Exercise details:
Turn the part of the data that opens with the line containing "Click the '..." and runs through the end of the data into a numbered list, omitting any blank lines.

►

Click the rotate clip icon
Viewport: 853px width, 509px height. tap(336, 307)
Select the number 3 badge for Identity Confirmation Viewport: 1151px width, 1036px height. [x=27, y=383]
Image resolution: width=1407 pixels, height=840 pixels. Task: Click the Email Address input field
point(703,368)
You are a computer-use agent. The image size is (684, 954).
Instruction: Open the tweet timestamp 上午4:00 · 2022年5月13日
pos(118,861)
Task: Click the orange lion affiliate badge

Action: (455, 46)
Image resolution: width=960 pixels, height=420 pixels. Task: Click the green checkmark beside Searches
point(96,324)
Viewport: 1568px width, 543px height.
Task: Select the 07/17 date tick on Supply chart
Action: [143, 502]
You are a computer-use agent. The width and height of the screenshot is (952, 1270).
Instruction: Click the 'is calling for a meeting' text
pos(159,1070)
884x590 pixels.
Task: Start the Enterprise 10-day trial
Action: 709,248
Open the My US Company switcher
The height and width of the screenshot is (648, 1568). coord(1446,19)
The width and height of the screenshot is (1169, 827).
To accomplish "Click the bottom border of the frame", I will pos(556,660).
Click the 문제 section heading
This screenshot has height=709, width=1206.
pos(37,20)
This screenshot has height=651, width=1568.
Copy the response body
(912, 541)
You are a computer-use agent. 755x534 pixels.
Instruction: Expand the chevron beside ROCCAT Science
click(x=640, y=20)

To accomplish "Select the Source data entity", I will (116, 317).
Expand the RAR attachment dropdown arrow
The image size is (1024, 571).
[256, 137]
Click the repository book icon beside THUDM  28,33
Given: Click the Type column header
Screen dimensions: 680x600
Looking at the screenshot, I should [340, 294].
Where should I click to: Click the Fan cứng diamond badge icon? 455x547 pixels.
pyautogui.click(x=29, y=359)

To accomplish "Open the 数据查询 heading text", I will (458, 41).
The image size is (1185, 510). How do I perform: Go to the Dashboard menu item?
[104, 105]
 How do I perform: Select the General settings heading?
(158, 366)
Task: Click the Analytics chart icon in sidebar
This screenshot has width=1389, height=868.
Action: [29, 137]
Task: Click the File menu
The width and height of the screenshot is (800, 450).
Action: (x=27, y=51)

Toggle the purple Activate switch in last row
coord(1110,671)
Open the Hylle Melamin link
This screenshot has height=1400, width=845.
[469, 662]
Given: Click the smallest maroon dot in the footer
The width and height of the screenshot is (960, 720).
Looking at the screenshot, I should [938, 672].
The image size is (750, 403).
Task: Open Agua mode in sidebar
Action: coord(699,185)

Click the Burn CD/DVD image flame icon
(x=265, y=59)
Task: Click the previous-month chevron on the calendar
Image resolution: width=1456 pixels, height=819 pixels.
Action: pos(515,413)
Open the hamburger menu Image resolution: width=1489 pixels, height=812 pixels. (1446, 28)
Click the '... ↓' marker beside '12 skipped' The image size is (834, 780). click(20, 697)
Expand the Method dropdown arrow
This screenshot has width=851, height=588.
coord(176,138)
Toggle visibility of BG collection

◄

Correct answer:
1. Click the '... ↓' marker beside '12 skipped' The image size is (834, 780). click(20, 697)
2. Expand the Method dropdown arrow
3. This screenshot has width=851, height=588.
4. coord(176,138)
5. Toggle visibility of BG collection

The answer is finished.